A liquid mixture having the following composition was stirred with a homomixer to prepare “Coating liquid 13” having a solid concentration of 16.7%.
-72.7 parts of the above-mentioned gas phase method silica dispersion-10% polyvinyl alcohol aqueous solution (saponification degree 98%, polymerization degree 1700)
21.8 parts ・ Water 5.5 parts

“Coating fluid 14”
A liquid mixture having the following composition was stirred with a homomixer to prepare “Coating liquid 14” having a solid concentration of 15.3%.
-72.7 parts of the above-mentioned alumina hydrate dispersion-10% polyvinyl alcohol aqueous solution (saponification degree 98%, polymerization degree 1700)
7.3 parts ・ Water 20.0 parts

"Coating fluid 15"
A liquid mixture having the following composition was stirred with a homomixer to prepare “Coating liquid 15” having a solid concentration of 16.9%.
-72.7 parts of the above-mentioned gas phase method silica dispersion-10% polyvinyl alcohol aqueous solution (saponification degree 98%, polymerization degree 1700)
21.8 parts ・ Boric acid 0.15 parts ・ Water 5.3 parts

“Coating fluid 16”
A liquid mixture having the following composition was stirred with a homomixer to prepare “Coating liquid 16” having a solid concentration of 15.4%.
-72.7 parts of the above-mentioned alumina hydrate dispersion-10% polyvinyl alcohol aqueous solution (saponification degree 98%, polymerization degree 1700)
7.3 parts ・ Boric acid 0.15 parts ・ Water 19.9 parts

On a transparent polyethylene terephthalate film having a thickness of 100 μm, “Coating liquid 1” was applied using a Mayer bar so that the wet coating amount was 200 g / m ^{2, and} was dried by blowing air at 150 ° C. to perform ink jet recording. The material was made.

  An ink jet recording material was prepared under the same conditions as in Example 1 except that “Coating liquid 2” was used instead of “Coating liquid 1” in Example 1.

  An ink jet recording material was produced under the same conditions as in Example 1 except that “Coating Liquid 3” was used instead of “Coating Liquid 1” in Example 1.

  An ink jet recording material was produced under the same conditions as in Example 1 except that “Coating Liquid 4” was used instead of “Coating Liquid 1” in Example 1.

  An ink jet recording material was produced under the same conditions as in Example 1 except that “Coating liquid 5” was used instead of “Coating liquid 1” in Example 1.

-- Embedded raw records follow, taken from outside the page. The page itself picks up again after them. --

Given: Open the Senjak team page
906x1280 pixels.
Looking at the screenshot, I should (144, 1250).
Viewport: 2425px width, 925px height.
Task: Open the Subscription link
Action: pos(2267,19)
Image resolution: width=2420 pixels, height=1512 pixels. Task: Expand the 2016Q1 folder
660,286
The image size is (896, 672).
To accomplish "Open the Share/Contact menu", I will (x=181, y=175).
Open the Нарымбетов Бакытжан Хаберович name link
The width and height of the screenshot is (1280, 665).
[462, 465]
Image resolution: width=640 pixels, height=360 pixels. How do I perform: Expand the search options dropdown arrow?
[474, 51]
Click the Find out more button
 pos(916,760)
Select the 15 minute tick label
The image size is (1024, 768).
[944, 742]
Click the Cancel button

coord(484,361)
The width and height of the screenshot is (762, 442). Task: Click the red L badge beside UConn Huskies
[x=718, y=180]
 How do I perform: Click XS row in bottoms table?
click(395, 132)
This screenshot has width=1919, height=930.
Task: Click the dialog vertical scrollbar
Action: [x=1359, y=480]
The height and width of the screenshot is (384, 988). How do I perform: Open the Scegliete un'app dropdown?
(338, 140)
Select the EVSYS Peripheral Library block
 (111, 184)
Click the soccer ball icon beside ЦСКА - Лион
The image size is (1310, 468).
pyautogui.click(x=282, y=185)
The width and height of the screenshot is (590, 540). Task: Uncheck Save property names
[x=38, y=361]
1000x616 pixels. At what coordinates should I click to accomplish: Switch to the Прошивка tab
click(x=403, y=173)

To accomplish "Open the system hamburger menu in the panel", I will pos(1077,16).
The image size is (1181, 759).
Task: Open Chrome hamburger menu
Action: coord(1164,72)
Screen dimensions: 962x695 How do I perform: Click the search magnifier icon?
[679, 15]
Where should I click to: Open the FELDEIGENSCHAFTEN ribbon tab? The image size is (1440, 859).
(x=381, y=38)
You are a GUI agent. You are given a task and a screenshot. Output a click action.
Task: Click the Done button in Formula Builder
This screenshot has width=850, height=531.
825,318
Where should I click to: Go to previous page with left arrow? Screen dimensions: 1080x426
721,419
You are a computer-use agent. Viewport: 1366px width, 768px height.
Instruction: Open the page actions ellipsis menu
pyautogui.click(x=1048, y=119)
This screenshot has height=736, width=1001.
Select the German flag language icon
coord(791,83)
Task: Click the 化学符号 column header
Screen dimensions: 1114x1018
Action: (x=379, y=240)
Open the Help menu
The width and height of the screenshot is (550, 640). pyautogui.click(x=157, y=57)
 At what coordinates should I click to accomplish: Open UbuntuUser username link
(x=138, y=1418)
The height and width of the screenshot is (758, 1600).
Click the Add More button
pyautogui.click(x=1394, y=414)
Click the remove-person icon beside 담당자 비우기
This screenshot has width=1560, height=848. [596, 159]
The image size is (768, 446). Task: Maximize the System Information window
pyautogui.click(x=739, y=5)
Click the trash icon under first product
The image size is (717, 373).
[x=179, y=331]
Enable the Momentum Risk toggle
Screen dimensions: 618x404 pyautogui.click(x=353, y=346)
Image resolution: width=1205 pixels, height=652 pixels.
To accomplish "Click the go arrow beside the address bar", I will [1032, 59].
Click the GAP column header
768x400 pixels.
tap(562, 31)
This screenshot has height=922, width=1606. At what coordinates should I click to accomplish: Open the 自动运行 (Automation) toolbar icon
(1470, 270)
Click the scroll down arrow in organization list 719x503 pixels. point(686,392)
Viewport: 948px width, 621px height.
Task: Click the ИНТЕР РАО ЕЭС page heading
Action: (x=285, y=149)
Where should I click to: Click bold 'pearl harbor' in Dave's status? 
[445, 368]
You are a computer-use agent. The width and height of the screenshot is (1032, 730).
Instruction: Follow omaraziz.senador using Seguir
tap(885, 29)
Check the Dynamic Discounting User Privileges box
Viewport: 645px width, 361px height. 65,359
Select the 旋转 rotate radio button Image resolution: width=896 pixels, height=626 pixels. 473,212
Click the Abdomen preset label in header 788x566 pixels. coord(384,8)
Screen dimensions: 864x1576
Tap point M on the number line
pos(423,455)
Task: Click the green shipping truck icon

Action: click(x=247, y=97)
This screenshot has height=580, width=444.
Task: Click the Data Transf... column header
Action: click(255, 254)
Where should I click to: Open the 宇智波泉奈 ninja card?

  An ink jet recording material was prepared under the same conditions as in Example 1 except that “Coating liquid 6” was used instead of “Coating liquid 1” in Example 1.

  An inkjet recording material was produced under the same conditions as in Example 1 except that “Coating Liquid 7” was used instead of “Coating Liquid 1” in Example 1.

  An ink jet recording material was produced under the same conditions as in Example 1 except that “Coating liquid 8” was used instead of “Coating liquid 1” in Example 1.

  An ink jet recording material was produced under the same conditions as in Example 1 except that “Coating liquid 9” was used instead of “Coating liquid 1” in Example 1.

  An ink jet recording material was produced under the same conditions as in Example 1 except that “Coating Liquid 10” was used instead of “Coating Liquid 1” in Example 1.

  An ink jet recording material was produced under the same conditions as in Example 1 except that “Coating Liquid 11” was used instead of “Coating Liquid 1” in Example 1.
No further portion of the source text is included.